Dataset excerpt
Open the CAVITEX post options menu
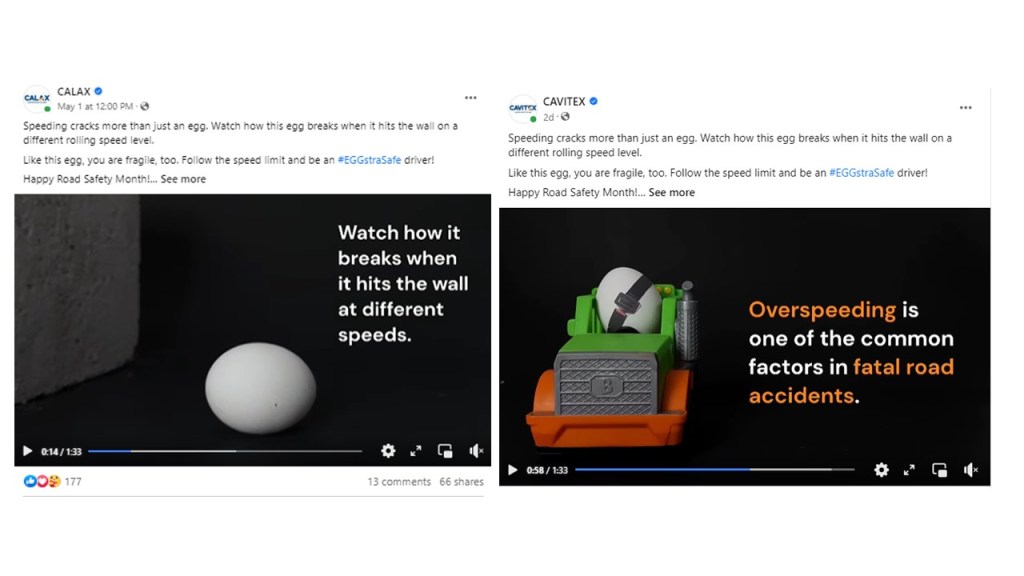This screenshot has width=1024, height=576. pos(965,108)
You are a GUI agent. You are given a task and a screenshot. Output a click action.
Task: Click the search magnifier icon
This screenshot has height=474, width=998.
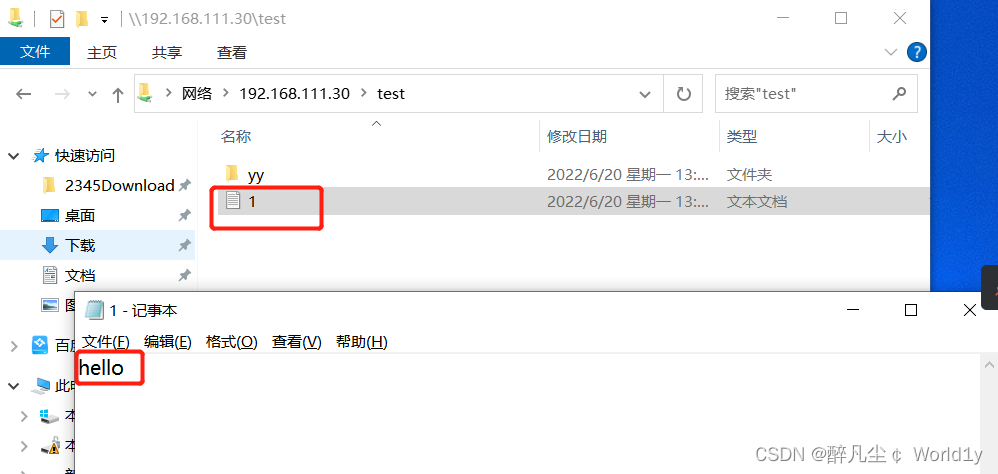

#### REQUIREMENTS:
Output the records above as a JSON list of strings, one string per line, without blank lines. Omit the pictures.

#### EXERCISE RESPONSE:
[
  "Open the CAVITEX post options menu",
  "This screenshot has width=1024, height=576. pos(965,108)",
  "You are a GUI agent. You are given a task and a screenshot. Output a click action.",
  "Task: Click the search magnifier icon",
  "This screenshot has height=474, width=998."
]